(Items from a dataset)
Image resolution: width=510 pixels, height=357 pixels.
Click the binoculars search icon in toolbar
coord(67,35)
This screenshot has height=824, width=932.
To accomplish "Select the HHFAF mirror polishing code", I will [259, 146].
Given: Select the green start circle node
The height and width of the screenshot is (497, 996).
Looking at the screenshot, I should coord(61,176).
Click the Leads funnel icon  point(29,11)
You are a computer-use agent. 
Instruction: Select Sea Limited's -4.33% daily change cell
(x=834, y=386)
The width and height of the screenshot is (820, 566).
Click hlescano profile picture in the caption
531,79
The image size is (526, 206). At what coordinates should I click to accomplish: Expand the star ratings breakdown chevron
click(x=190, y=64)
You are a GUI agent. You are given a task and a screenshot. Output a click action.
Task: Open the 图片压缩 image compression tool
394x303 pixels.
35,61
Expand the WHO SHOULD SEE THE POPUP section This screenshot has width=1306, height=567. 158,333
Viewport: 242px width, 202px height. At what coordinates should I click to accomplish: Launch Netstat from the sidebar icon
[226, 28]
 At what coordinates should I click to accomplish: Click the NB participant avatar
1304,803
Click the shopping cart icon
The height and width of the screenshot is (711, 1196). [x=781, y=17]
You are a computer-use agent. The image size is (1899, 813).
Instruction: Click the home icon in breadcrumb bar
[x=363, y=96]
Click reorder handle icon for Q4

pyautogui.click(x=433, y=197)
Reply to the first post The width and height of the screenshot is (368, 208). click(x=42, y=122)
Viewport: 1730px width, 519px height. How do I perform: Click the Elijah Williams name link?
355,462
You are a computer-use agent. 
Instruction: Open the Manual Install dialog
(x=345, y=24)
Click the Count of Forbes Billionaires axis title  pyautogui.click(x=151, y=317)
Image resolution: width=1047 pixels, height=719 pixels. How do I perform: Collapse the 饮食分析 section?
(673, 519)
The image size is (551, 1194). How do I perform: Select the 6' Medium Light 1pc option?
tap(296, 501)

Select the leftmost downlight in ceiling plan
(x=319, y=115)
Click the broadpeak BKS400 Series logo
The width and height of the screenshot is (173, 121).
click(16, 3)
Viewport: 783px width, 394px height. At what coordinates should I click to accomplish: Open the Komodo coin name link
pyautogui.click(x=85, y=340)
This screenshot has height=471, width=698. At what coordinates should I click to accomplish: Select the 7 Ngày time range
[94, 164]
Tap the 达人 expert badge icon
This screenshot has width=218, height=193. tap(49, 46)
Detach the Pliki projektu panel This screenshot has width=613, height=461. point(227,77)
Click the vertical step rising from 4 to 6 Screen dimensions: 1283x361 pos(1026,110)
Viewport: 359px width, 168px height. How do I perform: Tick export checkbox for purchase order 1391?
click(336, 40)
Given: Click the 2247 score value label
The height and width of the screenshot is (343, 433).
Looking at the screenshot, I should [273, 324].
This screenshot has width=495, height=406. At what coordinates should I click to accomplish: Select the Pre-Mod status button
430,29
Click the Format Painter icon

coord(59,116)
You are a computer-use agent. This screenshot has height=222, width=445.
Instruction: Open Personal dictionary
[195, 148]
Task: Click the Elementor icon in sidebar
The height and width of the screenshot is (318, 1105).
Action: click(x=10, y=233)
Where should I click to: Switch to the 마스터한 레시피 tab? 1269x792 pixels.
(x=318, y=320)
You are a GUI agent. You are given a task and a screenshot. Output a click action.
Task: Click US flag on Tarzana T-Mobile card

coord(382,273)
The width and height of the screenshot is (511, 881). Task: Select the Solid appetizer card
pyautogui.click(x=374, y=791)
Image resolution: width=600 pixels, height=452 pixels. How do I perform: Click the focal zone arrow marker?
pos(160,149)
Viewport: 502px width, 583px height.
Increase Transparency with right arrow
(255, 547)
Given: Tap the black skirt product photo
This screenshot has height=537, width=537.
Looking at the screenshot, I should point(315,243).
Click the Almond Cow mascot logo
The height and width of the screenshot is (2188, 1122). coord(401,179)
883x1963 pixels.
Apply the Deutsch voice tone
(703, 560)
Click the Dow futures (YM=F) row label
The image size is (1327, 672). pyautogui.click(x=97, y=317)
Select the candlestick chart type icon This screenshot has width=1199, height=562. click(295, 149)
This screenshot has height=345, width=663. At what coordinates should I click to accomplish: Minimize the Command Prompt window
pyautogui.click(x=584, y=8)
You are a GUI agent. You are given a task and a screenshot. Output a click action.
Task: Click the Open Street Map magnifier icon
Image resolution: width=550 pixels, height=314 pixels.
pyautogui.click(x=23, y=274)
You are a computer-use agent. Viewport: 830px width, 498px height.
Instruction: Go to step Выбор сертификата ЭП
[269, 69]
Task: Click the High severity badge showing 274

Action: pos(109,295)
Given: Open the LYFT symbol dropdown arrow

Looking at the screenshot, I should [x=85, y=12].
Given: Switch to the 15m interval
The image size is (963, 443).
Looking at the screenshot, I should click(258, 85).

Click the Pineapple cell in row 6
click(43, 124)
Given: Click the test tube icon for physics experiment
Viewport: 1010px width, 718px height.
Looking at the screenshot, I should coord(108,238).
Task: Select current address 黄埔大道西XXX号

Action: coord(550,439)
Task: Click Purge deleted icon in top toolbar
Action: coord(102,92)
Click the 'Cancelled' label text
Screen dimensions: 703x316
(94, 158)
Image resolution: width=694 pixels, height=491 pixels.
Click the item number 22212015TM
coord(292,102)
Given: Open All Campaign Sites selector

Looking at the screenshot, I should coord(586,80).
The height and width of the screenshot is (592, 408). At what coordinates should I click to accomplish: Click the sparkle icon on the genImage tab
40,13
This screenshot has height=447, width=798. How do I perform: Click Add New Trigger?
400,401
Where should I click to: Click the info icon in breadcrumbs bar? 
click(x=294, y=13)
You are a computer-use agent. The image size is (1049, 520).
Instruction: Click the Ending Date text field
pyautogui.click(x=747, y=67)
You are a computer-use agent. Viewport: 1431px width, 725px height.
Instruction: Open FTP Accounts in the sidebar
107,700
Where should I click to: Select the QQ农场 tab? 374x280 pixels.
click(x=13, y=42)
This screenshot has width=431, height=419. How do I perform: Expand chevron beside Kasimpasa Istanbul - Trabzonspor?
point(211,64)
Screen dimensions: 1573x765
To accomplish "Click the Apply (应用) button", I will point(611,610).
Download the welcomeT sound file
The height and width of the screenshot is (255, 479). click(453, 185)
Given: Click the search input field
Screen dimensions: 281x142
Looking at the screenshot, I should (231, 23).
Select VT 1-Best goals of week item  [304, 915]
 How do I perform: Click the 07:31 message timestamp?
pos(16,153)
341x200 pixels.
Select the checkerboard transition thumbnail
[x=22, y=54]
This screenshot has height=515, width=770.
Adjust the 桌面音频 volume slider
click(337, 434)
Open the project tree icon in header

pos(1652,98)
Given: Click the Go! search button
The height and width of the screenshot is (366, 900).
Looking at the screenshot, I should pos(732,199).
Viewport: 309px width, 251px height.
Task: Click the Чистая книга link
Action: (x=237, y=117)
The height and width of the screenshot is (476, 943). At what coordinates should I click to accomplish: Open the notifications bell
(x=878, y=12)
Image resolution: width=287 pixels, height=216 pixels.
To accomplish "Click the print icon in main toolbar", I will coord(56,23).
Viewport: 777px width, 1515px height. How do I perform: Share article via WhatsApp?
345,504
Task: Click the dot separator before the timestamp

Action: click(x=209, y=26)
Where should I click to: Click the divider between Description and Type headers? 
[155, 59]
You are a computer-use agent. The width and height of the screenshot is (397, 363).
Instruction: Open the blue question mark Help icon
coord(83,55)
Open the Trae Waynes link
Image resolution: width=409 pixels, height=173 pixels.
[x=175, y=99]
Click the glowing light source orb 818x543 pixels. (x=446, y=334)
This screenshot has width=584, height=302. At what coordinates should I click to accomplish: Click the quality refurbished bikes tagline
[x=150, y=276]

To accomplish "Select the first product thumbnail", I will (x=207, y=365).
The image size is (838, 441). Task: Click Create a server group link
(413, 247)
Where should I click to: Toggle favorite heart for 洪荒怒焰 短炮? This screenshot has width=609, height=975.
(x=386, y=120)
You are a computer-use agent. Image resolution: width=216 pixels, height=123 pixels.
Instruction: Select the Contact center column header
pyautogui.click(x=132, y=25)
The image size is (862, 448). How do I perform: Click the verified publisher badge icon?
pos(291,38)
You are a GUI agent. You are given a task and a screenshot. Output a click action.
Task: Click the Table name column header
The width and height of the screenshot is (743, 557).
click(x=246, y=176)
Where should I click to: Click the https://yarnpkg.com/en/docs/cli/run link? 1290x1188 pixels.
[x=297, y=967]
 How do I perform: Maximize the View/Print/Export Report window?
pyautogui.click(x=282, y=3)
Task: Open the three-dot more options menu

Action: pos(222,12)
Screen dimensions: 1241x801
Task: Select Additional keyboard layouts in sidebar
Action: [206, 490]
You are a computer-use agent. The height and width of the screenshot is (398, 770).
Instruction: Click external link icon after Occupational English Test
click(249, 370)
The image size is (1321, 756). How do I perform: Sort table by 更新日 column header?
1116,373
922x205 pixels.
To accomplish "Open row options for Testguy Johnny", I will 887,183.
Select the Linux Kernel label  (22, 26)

> **YOUR TASK**: Where a line of the records holds the word "computer", copy that line.

> **EXPECTED OUTPUT**:
You are a computer-use agent. 
You are a computer-use agent. The image size is (1899, 813).
You are a computer-use agent. 
You are a computer-use agent. This screenshot has height=222, width=445.
You are a computer-use agent. Viewport: 830px width, 498px height.
You are a computer-use agent. The image size is (1049, 520).
You are a computer-use agent. Viewport: 1431px width, 725px height.
You are a computer-use agent. The width and height of the screenshot is (397, 363).
You are a computer-use agent. Image resolution: width=216 pixels, height=123 pixels.
You are a computer-use agent. The height and width of the screenshot is (398, 770).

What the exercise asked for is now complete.